→ **EXTRAIT**

En un sens, Bardem n'est donc vraiment pas sympathique dans ce film je trouve, et pourtant, on sent qu'il aime sa femme, il est lui-même au premier chef un personnage tragique, cherchant à la fois à plaire à son épouse mais sans se dépêtrer des paradoxes que ça occasionne : car après tout, c'est Jennifer Lawrence elle-même qui lui rappelle (sur un ton qui n'est pas vraiment un reproche mais on sent le sous-entendu) de ne plus trouver l'inspiration, or vu qu'il est écrivain, c'est elle qui les fera vivre, forcément, donc Bardem cherche l'inspiration coute que coute et comment ? via le contact avec les autres, avec ses fans, quitte à se laisser vampiriser, on nage en plein paradoxes, paradoxes terribles et tragiques de la création artistique, qui ressemble à un processus de souffrance, un peu comme la grossesse d'une femme finalement, pour de fugaces instants de grace avant qu'un nouveau cycle de souffrance ne refasse surface, mais peut-être aussi paradoxe de certaines situations amoureuses et de couple, dans une vie moderne où les gens cherchent à la fois le bonheur, à être proches de leur famille, enfants, femmes, maris, mais ceci dans un monde de plus en plus complexe et FOU , un monde de taré où tout s'entremêle de manière souvent malsaine (l'enfer c'est les autres disait Sartre, et j'ai toujours pensé cette phrase très pertinente) et où à part vivre reclu loin de toute civilisation (mais avec d'autres désagréments qui en découle) il faut bien subir ce monde autour de nous, monde qui au final, détruit souvent ce qui nous est le plus cher, nos cocons, notre personnalité, notre empathie, notre amour.
Bref, d'autres choses émergent aussi du film, peut-être trop disent certains. Darren Aronofsky aime faire ce genre de films, qui font cogiter, avec pas mal d'idées qui s'entremêlent, d'ailleurs on peut peut-être voir en Bardem une sorte d'échos au réalisateur lui-même, à son côté créateur faisant émerger des oeuvres cinématographiques (dans la souffrance ?) Bardem a un côté mégalo dans le film, mégalomanie symbolisée par cette armée de gens littéralement qu'il laisse entrer envers et contre toute logique (parallèle avec la mégalomanie de Darren Aronofsky et cette manière qu'il a de faire des films-somme ?

→ **CONSIGNES**
#1 Traduisez en anglais cette phrase de la critique de film : « Bref, d'autres choses émergent aussi du film, peut-être trop disent certains. »
#2 Renvoyez tel quel tout le passage de la critique de film qui va de « Bref, d'autres choses » jusqu'à « des films-somme ? ».
#3 Reprenez la critique du film de Darren Aronofsky à l'endroit où elle s'arrête.
La liste ne sert à rien dans ce travail.

→ **DONNÉES FOURNIES**
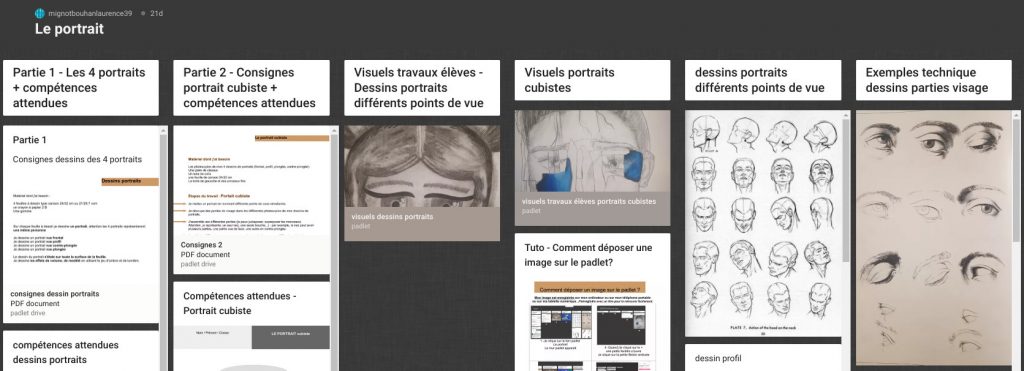Open dessin profil post
This screenshot has width=1024, height=371.
(763, 358)
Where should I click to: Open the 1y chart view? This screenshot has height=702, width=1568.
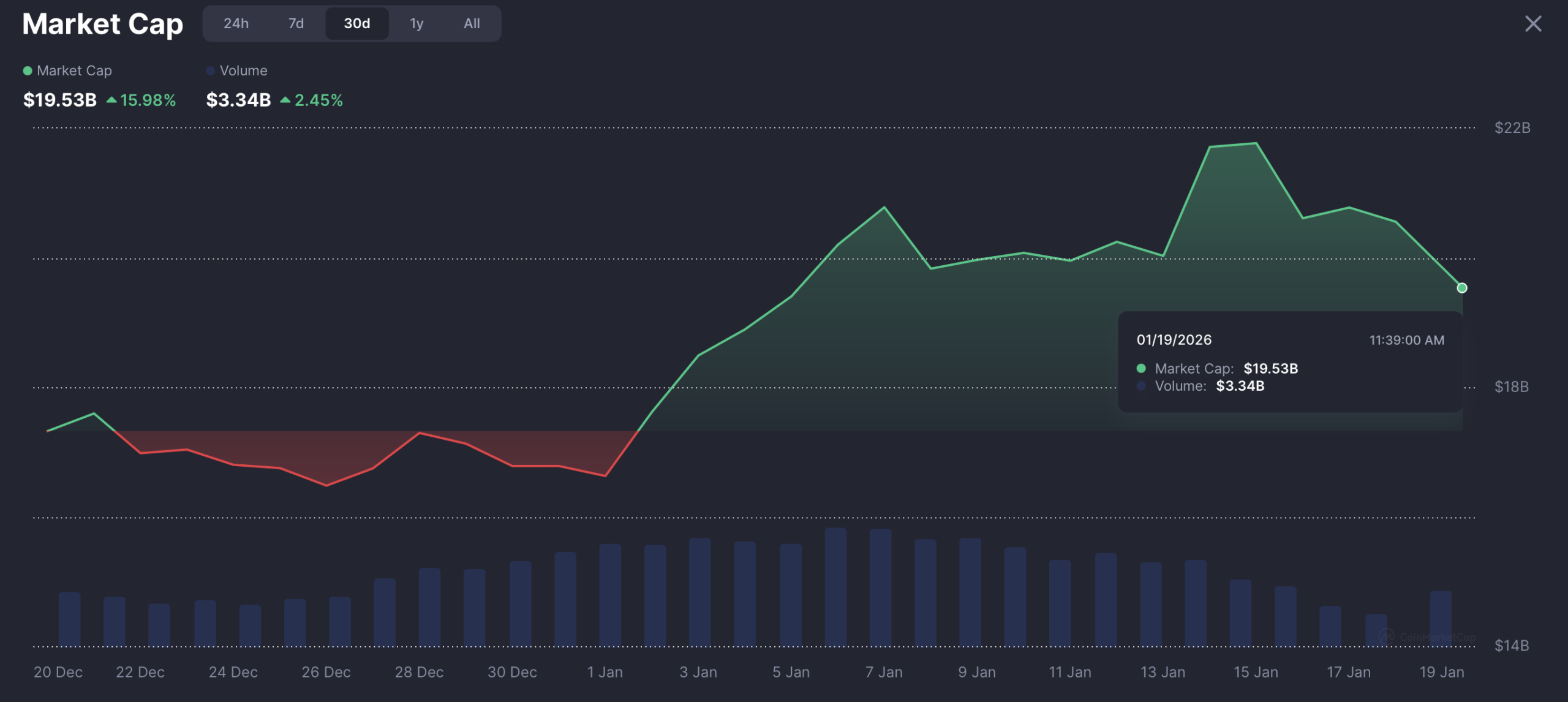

→ **RÉPONSES**
#1 In short, other things also emerge from the film, perhaps too many, some say.

#2
Bref, d'autres choses émergent aussi du film, peut-être trop disent certains. Darren Aronofsky aime faire ce genre de films, qui font cogiter, avec pas mal d'idées qui s'entremêlent, d'ailleurs on peut peut-être voir en Bardem une sorte d'échos au réalisateur lui-même, à son côté créateur faisant émerger des oeuvres cinématographiques (dans la souffrance ?) Bardem a un côté mégalo dans le film, mégalomanie symbolisée par cette armée de gens littéralement qu'il laisse entrer envers et contre toute logique (parallèle avec la mégalomanie de Darren Aronofsky et cette manière qu'il a de faire des films-somme ?

#3
il n'y a qu'un pas pour le penser et en un sens je le pense, cette mise en abime serait intéressante à creuser aussi ... )
Je me souviens d'autres films du même réalisateur qui laissent aussi bien pensif (on cite souvent The Fountain mais je conseillerais aussi aux fans de voir son film "Pi" qui contient plein d'allusions aux mathématiques, à la Kabbale Juive et plein d'autres choses .. )
Dans
Mother! Une fois encore, le cinéaste se laisse aller à un déchainement au niveau des idées, attitude excessive diront certains, mais moi j'ai aimé, même si tout n'est pas parfait dans le film et que la fin part un peu trop dans le délire extrême.
J'ai lu qu'il y avait des spectateurs qui ont quitté la salle au milieu de ce film : avec un poil d'ironie je dirai ceci : IL FAUT LES BRULER !!!!!!!!
(oui moi aussi je suis un dingue de l'humanité ce que le film dénonce
)
Non mais sérieusement, comment ces gens là peuvent se dire cinéphile, c'est un grand film, après je peux comprendre que tout le monde ne l'aime pas pareillement. Je vais lui mettre une excellente note de 18 / 20, pour les réflexions qu'il fait naître en moi, pour le jeu d'acteur, MALGRE le côté dépressif déprimant qui me met mal à l'aise mais aussi POUR LUI car la mise en scène est brillante et immersive, et aussi car c'est un film qui parle (et dénonce forcément à sa manière) la folie des hommes, le fanatisme religieux, qui parle en substance sans doute de mère nature, de Gaïa, qui fait échos à la Bible mais qui parle aussi de la création artistique dans la souffrance, qui parle de l'artiste dépossédé de son oeuvre (et au-delà de l'artiste, tout créateur) et tous ces thèmes me parlent, limite m'obsèdent en permanence, j'ai aimé les retrouver dans un seul film, qui prend de plus la forme d'un huis clos (purement familial au début) , forme que je n'aurais pas attendu, c'est une vraie proposition de cinéma, mon meilleur film d'Aronofsky pour l'instant.
Ah et je terminerai aussi en disant le plaisir que j'ai à retrouver
Ed Harris (acteur que j'aime de plus en plus avec l'âge notamment depuis son rôle dans la série transhumaniste Westworld de HBO où il forme un duo charismatique et superbe avec Anthony Hopkins) ; Dans Mother! encore une fois il est excellent, incarnant un personnage pourtant très différent .......................
Excellent film, si vous ne l'avez pas vu, foncez !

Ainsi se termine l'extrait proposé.